* _Task directions_:
Lines in the data below that contain the word "agent" are to be copied.

[Saved data entries]
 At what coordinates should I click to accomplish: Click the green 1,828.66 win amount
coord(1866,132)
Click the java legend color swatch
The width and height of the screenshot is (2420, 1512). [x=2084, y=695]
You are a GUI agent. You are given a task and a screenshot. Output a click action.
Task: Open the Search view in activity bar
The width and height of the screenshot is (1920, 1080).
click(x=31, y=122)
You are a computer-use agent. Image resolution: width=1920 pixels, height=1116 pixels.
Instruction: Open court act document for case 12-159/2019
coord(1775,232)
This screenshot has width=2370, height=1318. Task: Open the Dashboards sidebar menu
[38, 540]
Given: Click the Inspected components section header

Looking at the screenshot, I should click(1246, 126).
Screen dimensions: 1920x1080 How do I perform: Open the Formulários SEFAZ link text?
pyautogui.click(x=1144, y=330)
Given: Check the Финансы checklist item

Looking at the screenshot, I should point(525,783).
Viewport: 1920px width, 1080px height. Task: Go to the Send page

* _Output of the task_:
You are a GUI agent. You are given a task and a screenshot. Output a click action.
You are a computer-use agent. Image resolution: width=1920 pixels, height=1116 pixels.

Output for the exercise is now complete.